8 Weeks Ago > Miller enters the studio without any preconstructed dance routine. The dancers experiment with gestures representative of breath. “Each person brings his or her own perspective to it,” she marvels. “You’ll get four or five ways that I would have never thought about it.”
6 Weeks Ago > After keying in on certain movements or what Miller calls “nuggets,” she toys with the sequence of the dance while filming it all. She reviews it after the day’s practice.
5 Weeks Ago > Notebook in hand, Swendsen scribbles shorthand notes to remember fleeting musical ideas and key gestures of the dancers at his first practice. “Even though we’re both at this very early stage and I’m not seeing five or 10 minutes of finished movements, it’s helpful for me to see how the dancers produce those and how the ideas are manifested in there,” he says.
4 Weeks Ago > Practices reach peak lengths with a little more than half of the four-hour days at GroundWorks’ studio devoted to Miller’s piece. Phrases of dance and music lengthen. The finer details of recurring motifs are placed. Staging of performers begins. And even now, decisions are a collaborative effort between Miller and the dancers.

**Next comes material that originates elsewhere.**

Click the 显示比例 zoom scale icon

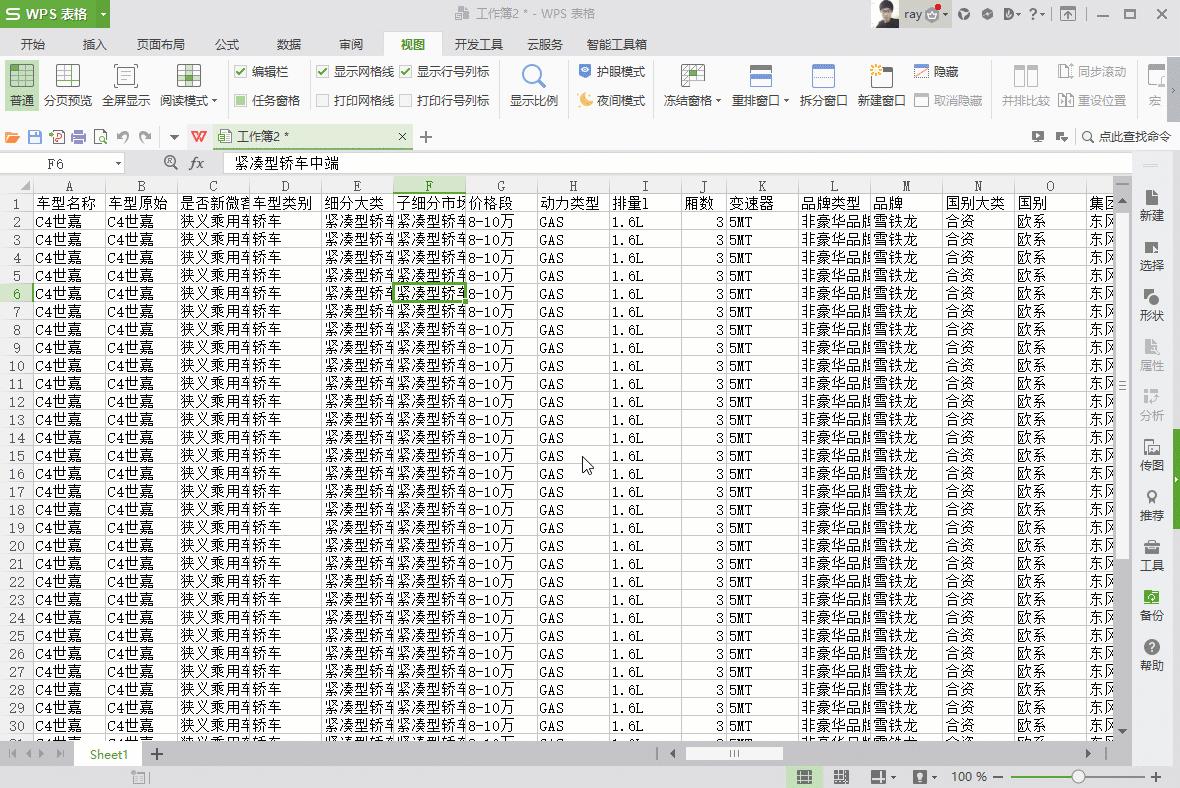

2 Weeks Ago > Janet Bolick, the costume designer, tailors a look that is simple and pedestrian-esque. “The costumes I like to do for my pieces don’t overly inform what’s being said,” Miller says. Two or three fittings take place, leading up to last-minute fixes of trouble spots such as rips or stretched-out fabric from a costumed run-through.
1 Week Ago > Dennis Dugan, the lighting designer, joins the practice to dream up illuminating solutions. After attending his first practice, he suggests colors, placement, timing and spotlights. “He choreographs the lighting like we choreograph the steps,” Miller explains. And his area of work, like the costumes, complements but does not overpower. “He has a real good sense of how to light skin tone on stage so that it looks natural yet amplified, not looking like a Broadway show lighting,” she adds. “It has more humanity to it.”
Sept. 1 > The dance is finally at its last stage, tying together movement, music and the timing of it all. Cast and crew move to rehearse on-site at the Akron Icehouse, which includes all major elements. “How it all comes together is really a mystery, because each day you really only take a baby step forward,” Miller says. “But it’s that leap of faith that each little baby step forward is going to indeed stack on top of each other, and you will reach a summit eventually.”